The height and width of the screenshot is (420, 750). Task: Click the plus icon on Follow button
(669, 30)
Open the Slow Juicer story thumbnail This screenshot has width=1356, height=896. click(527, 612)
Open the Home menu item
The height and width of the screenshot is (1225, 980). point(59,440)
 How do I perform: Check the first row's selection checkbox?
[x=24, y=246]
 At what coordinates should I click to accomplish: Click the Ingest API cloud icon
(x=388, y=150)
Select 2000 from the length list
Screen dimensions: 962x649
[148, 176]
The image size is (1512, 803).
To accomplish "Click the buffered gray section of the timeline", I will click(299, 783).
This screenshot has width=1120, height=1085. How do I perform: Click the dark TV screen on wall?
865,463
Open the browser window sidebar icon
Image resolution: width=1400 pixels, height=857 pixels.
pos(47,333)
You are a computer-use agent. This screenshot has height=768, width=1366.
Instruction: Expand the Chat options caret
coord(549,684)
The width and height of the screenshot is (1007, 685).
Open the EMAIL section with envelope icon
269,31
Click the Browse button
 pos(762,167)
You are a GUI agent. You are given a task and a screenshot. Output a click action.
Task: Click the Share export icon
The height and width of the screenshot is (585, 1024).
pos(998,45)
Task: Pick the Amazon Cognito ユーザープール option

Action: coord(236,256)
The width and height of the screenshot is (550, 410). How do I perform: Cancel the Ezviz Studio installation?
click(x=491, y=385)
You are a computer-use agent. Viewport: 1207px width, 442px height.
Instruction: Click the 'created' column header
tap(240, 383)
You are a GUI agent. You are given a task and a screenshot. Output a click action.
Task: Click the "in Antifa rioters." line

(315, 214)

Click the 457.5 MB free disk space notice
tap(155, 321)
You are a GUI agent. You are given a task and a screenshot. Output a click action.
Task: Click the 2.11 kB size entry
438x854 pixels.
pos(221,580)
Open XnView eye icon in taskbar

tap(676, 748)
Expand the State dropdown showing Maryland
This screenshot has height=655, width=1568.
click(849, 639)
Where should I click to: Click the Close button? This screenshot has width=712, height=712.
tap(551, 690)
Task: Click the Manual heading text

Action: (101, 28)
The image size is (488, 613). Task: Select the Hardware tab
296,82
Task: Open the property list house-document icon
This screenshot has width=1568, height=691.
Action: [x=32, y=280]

———

*GOAL OF THE EXERCISE*. Gather every line of the listing above that contains the string "perform".

*THE RESPONSE*.
 How do I perform: Check the first row's selection checkbox?
This screenshot has width=1120, height=1085. How do I perform: Click the dark TV screen on wall?
The width and height of the screenshot is (550, 410). How do I perform: Cancel the Ezviz Studio installation?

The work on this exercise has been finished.